A friend of mine recently texted me three jokes in quick succession which I found offensive. The first poked fun at a "Paki", the second was about an Irishman and a "nigger", and the third was based on the premise that a man could have sex with a disabled woman if he was desperate, as long as nobody was looking.
I know my friend to be kind-hearted, an active carer for her family, friends and colleagues, and not remotely politically correct (although interestingly she's very anti-ageism, and will leap to the defence of older people). She knows I've been having a difficult time and I figured she was trying to cheer me up. Nevertheless, I was upset, particularly as the Paramour and I have both talked to her about her use of the word "Paki" in conversation, and asked her not to use it in our house. So I sent her a text back, saying "Racist 'jokes',+ones at the expense of disabled people, dont make me laugh. They make me feel sad+a bit sick. Thanks4the thought but pls dont send me any more." She replied saying "Oops sorry sorry sorry many times sorry slapped wrist wont do again didnt mean 2 offend it was only meant 2 b a bit of fun sorry again xx".
She is one of only two in my friendship group who I know to use that kind of language and appreciate that kind of joke. I could say 'it's not funny', but being judgemental is too easy; it is funny for her. Maybe I should be all self-righteous and end our friendship, and part of me is tempted to do so.
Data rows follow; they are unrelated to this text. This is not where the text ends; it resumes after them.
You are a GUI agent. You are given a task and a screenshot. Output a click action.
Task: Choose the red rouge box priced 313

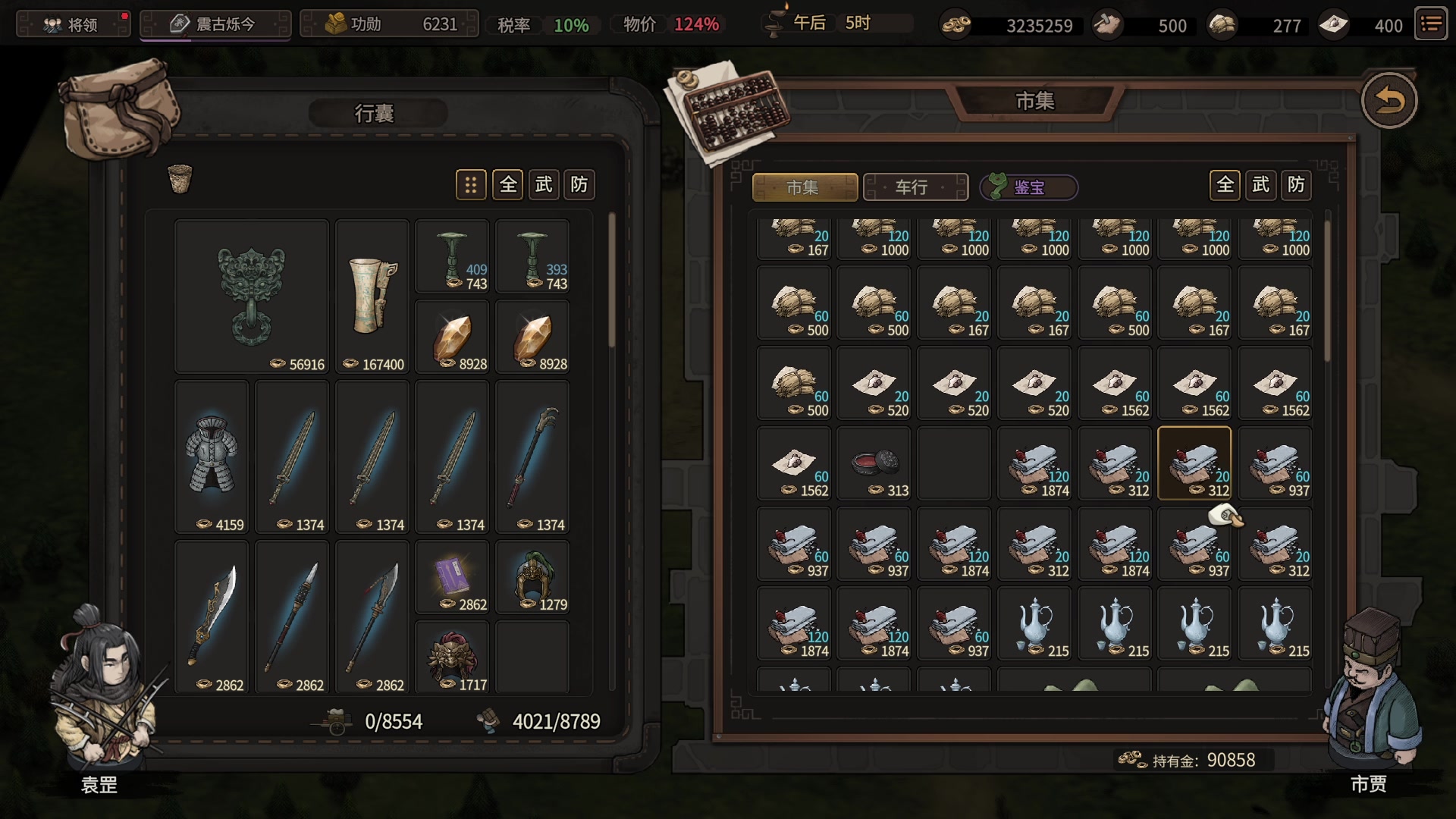click(874, 463)
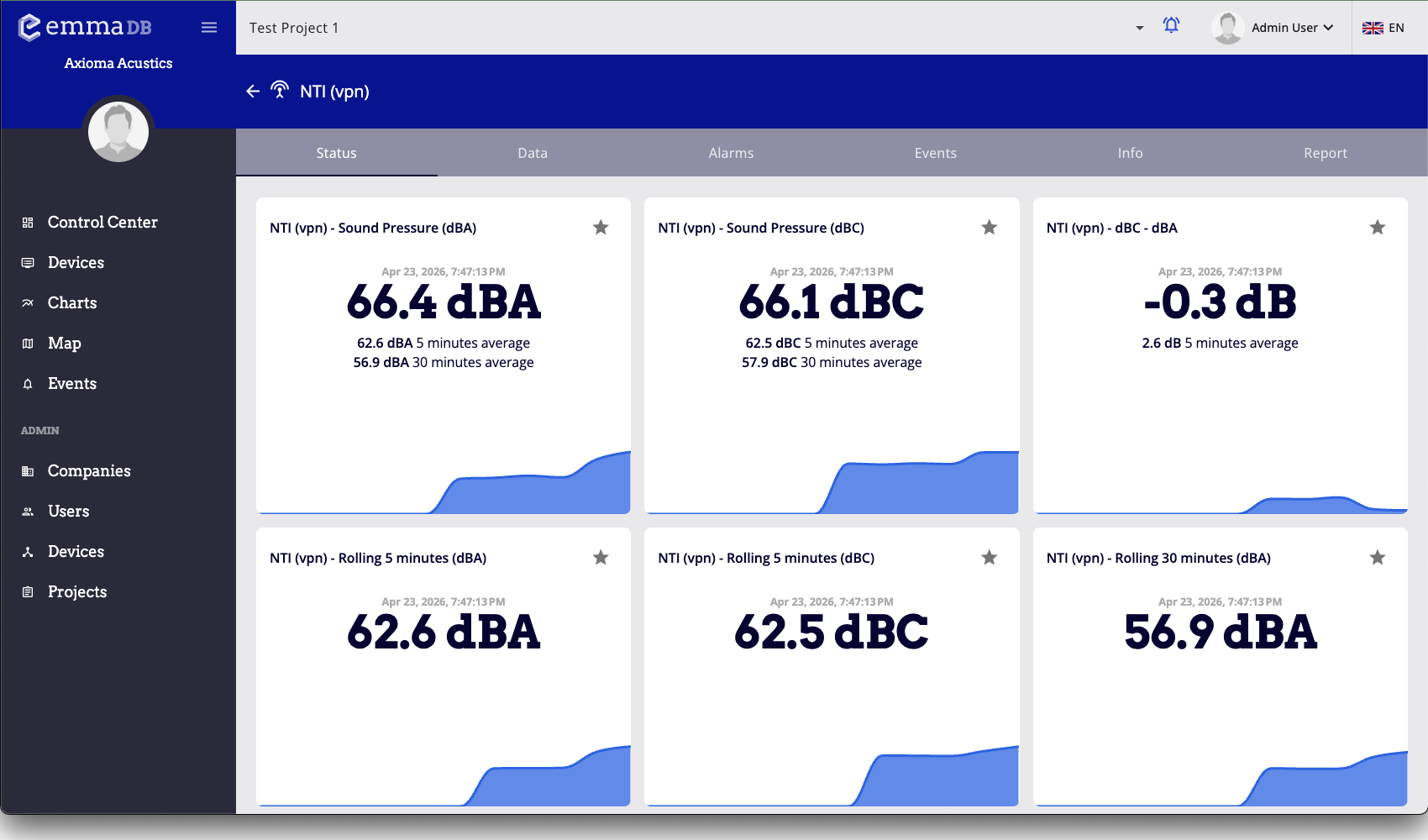Open the Users admin section
1428x840 pixels.
pos(67,511)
But if I chose only to be friends with people who think exactly like me, wouldn't I be compounding the problem rather than helping to solve it?
I think racism, disabilityism, and all their prejudicial cousins are wrong and odious. I also think that dismissing someone as a racist full stop, without looking at the whole of their personality, is over-simplistic and so runs the risk of being another form of prejudice. People are complicated and people change. I doubt very much that I'll be able to change my friend's views single-handed, but I think I'm more likely to have an influence by staying friends with her and challenging her views when they affect me than by dropping her like a hot brick. And then she can't write me off as a humourless git either, because when we meet, we always find mutually acceptable ways to make each other laugh.
I still feel uneasy, though, so I'm not sure I'm right about any of this. What do you think?